Exercise materials →

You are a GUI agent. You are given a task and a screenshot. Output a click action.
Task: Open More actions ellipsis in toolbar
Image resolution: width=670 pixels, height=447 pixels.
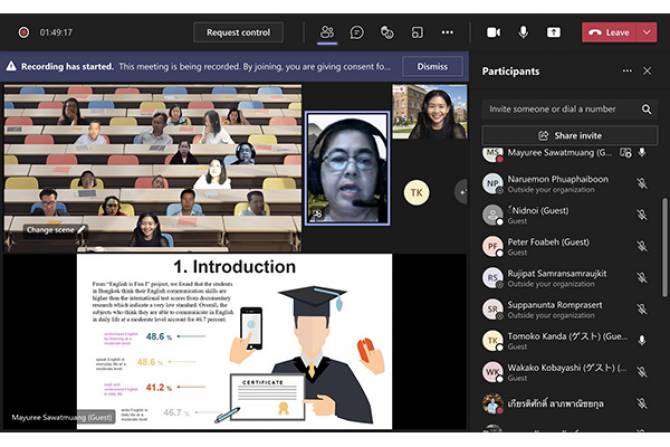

---

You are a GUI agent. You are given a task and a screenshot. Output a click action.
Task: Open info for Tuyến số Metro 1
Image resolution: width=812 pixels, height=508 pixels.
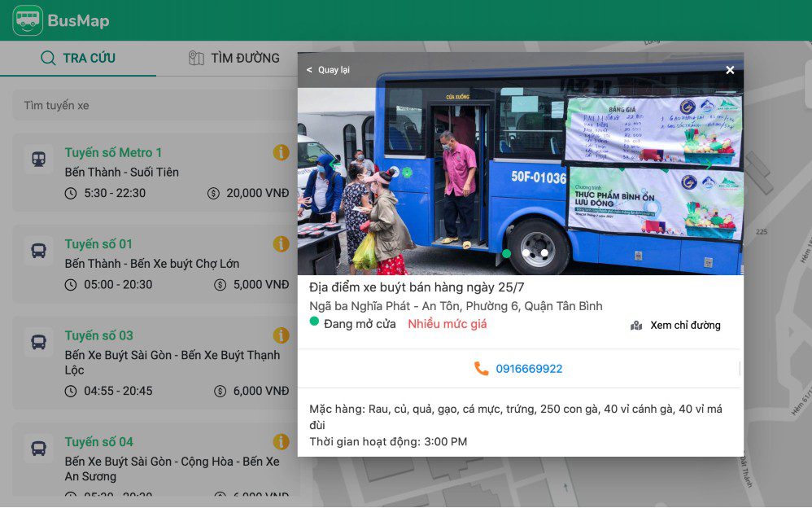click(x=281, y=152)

What is expected → Within the records, filter for lines that contain the word "Open" and show each one.

Written response →
Task: Open More actions ellipsis in toolbar
Task: Open info for Tuyến số Metro 1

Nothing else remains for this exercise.